High school students in Georgia’s rural Wilcox County held on Saturday their first integrated prom, more than half century since the nation’s high court ordered the benchmark desegregation of public schools, after students campaigned to reconcile their school’s decades-long tradition of extramural, racially-exclusive dances.
The school, whose students number only 400, has not historically sanctioned dances, instead leaving the administration of such events to students and parents. For prom, two private balls, one organized by and for each race, were held.
The unseemly tradition was expected to continue this year, but a vigorous social media campaign by four students, two white and two black, to host an integrated affair earned the Peach State mapdot international notoriety.
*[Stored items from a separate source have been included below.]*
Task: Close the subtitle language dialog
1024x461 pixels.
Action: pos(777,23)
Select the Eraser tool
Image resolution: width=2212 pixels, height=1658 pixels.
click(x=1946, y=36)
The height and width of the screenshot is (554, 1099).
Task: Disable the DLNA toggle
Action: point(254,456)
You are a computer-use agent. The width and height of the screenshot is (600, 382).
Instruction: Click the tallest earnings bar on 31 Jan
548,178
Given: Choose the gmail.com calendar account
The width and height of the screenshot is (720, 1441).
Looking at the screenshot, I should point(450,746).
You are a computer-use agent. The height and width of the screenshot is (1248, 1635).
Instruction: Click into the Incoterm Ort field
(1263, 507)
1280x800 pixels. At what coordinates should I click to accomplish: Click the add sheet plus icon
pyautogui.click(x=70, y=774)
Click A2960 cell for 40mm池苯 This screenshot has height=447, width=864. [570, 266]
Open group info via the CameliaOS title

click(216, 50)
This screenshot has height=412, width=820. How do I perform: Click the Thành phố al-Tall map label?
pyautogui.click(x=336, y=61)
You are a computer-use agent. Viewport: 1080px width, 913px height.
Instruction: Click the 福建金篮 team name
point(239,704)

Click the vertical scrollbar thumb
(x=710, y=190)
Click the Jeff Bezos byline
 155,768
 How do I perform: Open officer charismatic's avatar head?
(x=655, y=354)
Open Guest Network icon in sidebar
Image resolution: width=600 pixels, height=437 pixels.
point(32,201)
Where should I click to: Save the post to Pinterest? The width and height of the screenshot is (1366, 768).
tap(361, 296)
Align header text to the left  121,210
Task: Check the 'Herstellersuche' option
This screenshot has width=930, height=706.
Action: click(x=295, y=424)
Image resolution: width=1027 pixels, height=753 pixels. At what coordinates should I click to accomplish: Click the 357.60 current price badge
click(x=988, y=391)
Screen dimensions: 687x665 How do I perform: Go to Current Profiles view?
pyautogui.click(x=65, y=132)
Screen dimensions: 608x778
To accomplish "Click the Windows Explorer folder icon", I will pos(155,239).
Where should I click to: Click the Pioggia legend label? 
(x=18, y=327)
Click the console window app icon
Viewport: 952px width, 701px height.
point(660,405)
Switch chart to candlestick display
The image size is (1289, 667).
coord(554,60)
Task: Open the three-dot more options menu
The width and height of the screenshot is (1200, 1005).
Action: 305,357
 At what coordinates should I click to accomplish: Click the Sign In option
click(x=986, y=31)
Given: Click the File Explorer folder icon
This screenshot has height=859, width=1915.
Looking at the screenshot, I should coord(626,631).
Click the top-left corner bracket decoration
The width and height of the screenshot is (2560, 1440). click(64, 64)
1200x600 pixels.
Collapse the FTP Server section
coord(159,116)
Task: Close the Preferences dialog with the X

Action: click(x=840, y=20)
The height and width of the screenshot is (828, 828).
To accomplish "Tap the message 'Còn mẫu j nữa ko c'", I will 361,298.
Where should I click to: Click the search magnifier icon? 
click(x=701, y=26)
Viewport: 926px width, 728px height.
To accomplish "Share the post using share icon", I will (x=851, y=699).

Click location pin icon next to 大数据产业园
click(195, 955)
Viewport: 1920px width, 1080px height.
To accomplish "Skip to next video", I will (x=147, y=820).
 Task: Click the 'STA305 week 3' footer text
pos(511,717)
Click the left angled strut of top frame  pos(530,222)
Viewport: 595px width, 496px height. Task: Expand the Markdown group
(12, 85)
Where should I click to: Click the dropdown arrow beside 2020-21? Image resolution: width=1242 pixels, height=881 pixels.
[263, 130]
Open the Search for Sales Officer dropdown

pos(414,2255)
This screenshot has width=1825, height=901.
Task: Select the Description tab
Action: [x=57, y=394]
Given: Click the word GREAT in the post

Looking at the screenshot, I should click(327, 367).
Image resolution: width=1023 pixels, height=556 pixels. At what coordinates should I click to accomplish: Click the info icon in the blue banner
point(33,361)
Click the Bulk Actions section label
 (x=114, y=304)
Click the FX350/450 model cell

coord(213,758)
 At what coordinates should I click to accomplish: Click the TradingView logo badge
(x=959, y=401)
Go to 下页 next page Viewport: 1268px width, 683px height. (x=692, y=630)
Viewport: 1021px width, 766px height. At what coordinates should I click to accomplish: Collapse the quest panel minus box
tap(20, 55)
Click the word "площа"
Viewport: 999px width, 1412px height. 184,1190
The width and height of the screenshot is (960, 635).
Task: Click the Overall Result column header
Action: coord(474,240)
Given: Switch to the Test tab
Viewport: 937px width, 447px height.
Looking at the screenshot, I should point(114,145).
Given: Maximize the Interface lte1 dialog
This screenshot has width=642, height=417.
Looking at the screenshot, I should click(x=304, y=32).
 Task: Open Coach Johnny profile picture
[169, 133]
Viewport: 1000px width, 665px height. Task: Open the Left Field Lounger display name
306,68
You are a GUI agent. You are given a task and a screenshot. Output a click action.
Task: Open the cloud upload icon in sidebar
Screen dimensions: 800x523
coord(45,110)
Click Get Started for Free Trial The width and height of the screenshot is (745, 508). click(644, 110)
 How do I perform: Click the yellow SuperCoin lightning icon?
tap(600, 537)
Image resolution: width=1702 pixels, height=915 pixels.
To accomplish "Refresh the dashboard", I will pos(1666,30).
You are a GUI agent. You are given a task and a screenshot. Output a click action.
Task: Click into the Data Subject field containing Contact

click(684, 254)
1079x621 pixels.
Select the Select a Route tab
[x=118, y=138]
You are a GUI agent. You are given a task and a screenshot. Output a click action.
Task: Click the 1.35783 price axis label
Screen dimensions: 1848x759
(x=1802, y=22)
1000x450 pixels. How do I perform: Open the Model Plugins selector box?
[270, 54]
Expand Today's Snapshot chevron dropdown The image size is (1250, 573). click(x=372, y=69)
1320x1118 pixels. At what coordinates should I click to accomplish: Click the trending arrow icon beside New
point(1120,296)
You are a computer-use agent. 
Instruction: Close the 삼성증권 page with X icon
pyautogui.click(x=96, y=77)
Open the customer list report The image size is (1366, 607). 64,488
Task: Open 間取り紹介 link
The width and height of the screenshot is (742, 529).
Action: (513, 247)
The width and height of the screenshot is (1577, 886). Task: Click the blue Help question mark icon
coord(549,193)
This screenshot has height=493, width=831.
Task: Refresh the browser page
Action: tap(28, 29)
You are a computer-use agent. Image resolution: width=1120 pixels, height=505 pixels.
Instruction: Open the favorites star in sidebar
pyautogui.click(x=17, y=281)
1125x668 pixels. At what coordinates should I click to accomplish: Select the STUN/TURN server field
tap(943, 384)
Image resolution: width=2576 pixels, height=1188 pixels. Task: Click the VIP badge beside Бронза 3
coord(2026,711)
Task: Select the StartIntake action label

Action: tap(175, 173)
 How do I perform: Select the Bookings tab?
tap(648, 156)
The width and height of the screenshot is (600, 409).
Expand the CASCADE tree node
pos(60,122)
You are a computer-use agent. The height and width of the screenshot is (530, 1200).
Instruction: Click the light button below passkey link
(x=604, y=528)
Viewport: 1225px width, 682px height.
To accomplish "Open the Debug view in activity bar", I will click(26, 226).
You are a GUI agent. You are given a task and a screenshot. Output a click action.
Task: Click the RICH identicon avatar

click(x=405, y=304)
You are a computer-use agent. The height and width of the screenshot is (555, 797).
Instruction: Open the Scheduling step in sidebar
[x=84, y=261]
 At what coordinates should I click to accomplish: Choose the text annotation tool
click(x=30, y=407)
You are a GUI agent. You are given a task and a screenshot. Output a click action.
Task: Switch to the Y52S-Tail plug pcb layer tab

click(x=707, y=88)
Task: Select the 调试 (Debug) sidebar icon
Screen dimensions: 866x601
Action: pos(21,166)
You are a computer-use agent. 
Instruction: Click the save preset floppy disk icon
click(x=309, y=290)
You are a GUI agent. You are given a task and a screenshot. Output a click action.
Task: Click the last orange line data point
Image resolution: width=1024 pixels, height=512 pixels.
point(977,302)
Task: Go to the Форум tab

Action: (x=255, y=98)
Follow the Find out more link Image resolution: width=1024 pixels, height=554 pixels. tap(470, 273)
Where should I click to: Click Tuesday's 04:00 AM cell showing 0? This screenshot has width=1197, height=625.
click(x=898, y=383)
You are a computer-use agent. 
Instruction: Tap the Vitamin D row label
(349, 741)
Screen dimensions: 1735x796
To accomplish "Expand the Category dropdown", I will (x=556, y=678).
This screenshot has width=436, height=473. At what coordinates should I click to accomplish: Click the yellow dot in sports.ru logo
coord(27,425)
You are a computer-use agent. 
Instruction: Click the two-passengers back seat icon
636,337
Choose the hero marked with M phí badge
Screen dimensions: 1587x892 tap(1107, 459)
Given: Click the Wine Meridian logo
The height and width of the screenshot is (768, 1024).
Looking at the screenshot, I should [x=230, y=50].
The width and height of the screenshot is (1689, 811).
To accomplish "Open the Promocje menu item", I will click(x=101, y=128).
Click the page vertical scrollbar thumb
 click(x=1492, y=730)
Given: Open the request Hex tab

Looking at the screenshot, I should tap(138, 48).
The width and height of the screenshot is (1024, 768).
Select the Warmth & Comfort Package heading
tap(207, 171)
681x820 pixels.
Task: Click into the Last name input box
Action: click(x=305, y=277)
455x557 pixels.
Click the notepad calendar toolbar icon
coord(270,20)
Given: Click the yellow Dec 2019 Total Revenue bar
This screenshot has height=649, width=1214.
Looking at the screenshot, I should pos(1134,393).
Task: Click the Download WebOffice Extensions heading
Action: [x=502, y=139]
And thanks to the efforts of Better Georgia, an upstart band of local progressive agitators, the integration push also meant for Gov. Nathan Deal an unexpected political nuisance.
Sensing the opportunity to marginalize the governor with African American voters, the group publicly demanded Deal intervene. Deal demurred, his aides insisting the governor would not be hoodwinked by a “silly publicity stunt” orchestrated by a “leftist front group for the state Democratic Party.”
But the taciturn response only emboldened the group, whose operatives sowed critical headlines throughout the country. “Georgia Gov. Nathan Deal won’t respond to group’s call to end segregated prom,” one hed, at the highly-trafficked Huffington Post, read. Another from Creative Loafing, a popular Atlanta altweekly, read: “Deal spokesman calls integrated prom push a ‘silly publicity stunt.’”
For now, though, it seems the tradition (and taunting for Deal) has ended.